The MaxaBeam Gen3 has the capability of transmuting a particular alloy of lead into a bar with streaks of gold when subjected to high amplitude ultrasonic blasts.


----------



## Patriot (Jan 12, 2010)

Lux, you should really have a signature that includes a disclaimer.


----------



## karlthev (Jan 12, 2010)

LuxLuthor said:


> The MaxaBeam Gen3 has the capability of transmuting a particular alloy of lead into a bar with streaks of gold when subjected to high amplitude ultrasonic blasts.




Really???? How????? There's nuttin' in the instruction manual...!!:kiss:



Karl


----------



## BVH (Jan 12, 2010)

karlthev said:


> Really???? How????? There's nuttin' in the instruction manual...!!:kiss:
> 
> 
> 
> Karl



You first have to figure out the back-door entry into the UI programming and then implement the secret features.


----------



## Nitroz (Jan 12, 2010)

Przemo(c) said:


> Hi,
> 
> Maxa Beam - what so special about it?



It was in Jurassic Park and the coolest light I have ever seen. If I could only have one.


----------



## get-lit (Jan 12, 2010)

Nitroz said:


> It was in Jurassic Park and the coolest light I have ever seen. If I could only have one.


 
It was very prominent in the original Stargate movie as well, more like an advertisement.


----------



## Phased_Array (Jan 12, 2010)

Seemed to have the right color of light that worked well with production filming, so I heard. No special effects needed for the MaxaBeam beam on those sci-fi movies, even tho the rest of the movie was usually faked in.

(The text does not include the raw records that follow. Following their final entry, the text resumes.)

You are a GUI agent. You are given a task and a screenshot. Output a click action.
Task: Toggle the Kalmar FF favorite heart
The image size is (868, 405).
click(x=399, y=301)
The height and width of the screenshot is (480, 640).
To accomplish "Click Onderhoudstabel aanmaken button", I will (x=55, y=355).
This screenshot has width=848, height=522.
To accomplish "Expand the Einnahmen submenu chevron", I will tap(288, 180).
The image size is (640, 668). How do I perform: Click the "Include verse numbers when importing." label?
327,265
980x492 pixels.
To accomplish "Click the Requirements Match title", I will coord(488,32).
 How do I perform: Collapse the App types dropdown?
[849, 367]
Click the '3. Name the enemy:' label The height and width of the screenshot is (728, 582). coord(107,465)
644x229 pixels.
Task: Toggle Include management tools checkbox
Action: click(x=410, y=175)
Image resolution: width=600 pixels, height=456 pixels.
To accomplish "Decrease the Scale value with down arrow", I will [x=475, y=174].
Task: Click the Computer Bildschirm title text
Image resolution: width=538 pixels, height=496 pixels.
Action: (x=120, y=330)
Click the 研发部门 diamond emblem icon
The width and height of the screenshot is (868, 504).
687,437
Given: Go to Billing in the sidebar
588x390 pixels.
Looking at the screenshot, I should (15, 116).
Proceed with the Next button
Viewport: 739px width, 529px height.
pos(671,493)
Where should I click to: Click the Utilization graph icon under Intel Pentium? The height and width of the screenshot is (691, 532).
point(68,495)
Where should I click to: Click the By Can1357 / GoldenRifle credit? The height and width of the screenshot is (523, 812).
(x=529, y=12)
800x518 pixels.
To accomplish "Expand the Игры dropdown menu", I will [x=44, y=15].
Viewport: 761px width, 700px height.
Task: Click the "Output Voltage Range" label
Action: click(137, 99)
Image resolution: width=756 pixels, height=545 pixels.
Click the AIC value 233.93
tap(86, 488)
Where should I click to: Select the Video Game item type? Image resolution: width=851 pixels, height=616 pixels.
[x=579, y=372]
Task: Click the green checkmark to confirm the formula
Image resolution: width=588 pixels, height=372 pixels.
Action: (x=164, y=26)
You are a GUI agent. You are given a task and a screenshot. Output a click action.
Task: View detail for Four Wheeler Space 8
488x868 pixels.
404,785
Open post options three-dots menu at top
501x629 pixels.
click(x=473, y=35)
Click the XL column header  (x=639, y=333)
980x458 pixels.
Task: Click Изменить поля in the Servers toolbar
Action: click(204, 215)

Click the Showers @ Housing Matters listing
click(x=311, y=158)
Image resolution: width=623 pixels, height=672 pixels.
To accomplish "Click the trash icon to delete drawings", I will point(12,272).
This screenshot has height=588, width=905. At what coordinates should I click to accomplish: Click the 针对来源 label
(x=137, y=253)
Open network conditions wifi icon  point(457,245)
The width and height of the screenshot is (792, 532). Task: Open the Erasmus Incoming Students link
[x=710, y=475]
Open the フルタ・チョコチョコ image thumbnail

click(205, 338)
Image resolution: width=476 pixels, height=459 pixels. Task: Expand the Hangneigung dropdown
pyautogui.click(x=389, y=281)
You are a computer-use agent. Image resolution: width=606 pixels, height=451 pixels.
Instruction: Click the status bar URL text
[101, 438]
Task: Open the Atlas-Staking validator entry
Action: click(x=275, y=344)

Hmmmm... from their website:
The Maxa Beam Handheld Xenon Searchlight, the most powerful handheld searchlight in the world, has been used in motion pictures, television and still photography for over 15 years. The Maxa Beam Searchlight can be seen in movies such as Alien vs. Predator, Blade, Demolition Man, Earthquake, Ghost Ship, Gone in 60 Seconds, Jurassic Park (1, 2 & 3), Sahara, Sphere, X-Files, Volcano , NCIS, CSI: Miami, and The Day After Tomorrow
Product placement... couldn't hurt sales.


----------